Supreme Court Won’t Hear Sex Toy Case

WASHINGTON — The U.S. Supreme Court has refused to hear a case involving a Texas law banning the sale of sex toys shaped like sexual organs.

Ignacio Acosta, an employee at an adult bookstore in El Paso, Texas, was arrested for violating the law after he allegedly showed a penis-shaped sex toy to two undercover officers. According to a police report, Acosta allegedly told a female officer that the sex toy would arouse and gratify her.

Acosta challenged his arrest, arguing that the law was unconstitutional because it prevents individuals from using the sex toys in violation of their sexual privacy.

An El Paso County court agreed with Acosta, granting his motion to dismiss the criminal charges. But a state appeals court reversed the lower court’s ruling and reinstated the charges.

Acosta’s lawyer, Santa Monica, Calif.-based Roger Diamond, urged the U.S. Supreme Court to hear the case in light of conflicting rulings throughout the nation as to the sale of so-called obscene sex toys.

Colorado, Kansas and Louisiana courts have all weighed in saying that laws banning the sale of sex toys on obscenity grounds are unconstitutional.

Courts in Georgia, Mississippi and Texas have upheld sex toy bans.

“It’s kind of a stupid law,” Diamond told XBIZ. “We’re using this case as a kind of test case to challenge the constitutional issue.”
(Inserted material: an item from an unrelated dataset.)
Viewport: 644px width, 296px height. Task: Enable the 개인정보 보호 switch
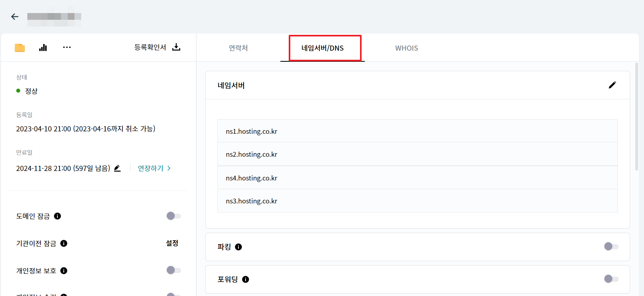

According to Diamond, retailers in states employing sex toy bans technically may be in violation of those laws, although he said many retailers protect themselves by saying the toys are for sold for artistic, medical or education use, thus raising possible defenses to the statutes.

The Texas law exempts sex toys sold for medical or educational purposes, Diamond said, but, in this case, Acosta was honest in his comments to the undercover officer when he told her what the device was intended to be used for. Many retailers sell their products and protect themselves from sex toy bans by using pretext, Diamond added.

The case will now go to the El Paso County court for trial.

Diamond said he was confident that Acosta would likely prevail at trial, although that would ironically extinguish the constitutional challenge.

The case is Ignacio Sergio Acosta vs. state of Texas, 05-1574.